>> BEGIN MATERIAL SUPPLIED
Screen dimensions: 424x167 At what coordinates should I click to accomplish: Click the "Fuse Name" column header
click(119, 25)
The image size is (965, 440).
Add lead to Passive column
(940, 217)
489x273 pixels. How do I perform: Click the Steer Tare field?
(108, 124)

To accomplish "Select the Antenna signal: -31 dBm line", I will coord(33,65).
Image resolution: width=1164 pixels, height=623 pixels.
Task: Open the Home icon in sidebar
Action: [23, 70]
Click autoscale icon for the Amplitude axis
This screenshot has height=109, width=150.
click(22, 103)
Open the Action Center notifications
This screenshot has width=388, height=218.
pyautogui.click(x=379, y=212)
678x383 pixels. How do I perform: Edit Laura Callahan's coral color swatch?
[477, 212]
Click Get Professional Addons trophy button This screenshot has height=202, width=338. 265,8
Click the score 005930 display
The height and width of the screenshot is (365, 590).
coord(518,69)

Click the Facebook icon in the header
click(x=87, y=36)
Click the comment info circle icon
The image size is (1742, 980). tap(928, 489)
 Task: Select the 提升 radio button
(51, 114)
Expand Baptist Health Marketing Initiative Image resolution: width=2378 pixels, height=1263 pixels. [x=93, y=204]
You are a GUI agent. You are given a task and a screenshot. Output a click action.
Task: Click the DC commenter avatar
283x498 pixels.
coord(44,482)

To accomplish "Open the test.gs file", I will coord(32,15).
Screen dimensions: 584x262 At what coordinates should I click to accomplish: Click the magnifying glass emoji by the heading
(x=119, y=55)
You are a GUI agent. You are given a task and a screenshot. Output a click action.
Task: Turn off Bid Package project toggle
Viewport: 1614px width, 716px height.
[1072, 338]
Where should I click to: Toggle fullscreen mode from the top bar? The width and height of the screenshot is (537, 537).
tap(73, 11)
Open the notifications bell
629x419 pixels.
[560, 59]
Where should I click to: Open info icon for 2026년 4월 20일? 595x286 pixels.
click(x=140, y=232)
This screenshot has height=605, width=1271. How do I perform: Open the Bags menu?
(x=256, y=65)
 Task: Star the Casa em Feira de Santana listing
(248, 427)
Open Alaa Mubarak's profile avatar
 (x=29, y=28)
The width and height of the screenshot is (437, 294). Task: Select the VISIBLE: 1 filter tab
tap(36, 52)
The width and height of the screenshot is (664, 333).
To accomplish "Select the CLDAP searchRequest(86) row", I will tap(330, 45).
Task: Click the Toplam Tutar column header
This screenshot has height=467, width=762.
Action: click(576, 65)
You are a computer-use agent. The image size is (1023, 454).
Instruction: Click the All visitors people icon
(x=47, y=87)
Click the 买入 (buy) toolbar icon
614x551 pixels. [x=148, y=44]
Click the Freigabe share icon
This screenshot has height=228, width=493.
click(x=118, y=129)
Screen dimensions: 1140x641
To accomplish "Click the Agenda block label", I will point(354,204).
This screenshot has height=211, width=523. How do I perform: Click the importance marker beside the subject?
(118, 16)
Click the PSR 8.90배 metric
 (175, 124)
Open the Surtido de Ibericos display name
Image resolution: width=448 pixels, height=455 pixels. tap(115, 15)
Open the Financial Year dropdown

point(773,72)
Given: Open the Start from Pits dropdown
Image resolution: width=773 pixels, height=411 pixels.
>> END MATERIAL SUPPLIED
**BRIEF:** Locate each line in the entries above that contains the word "column" with exactly that capitalization, and copy every such line.

**ANSWER TO THE PROBLEM:**
Screen dimensions: 424x167 At what coordinates should I click to accomplish: Click the "Fuse Name" column header
Add lead to Passive column
Task: Click the Toplam Tutar column header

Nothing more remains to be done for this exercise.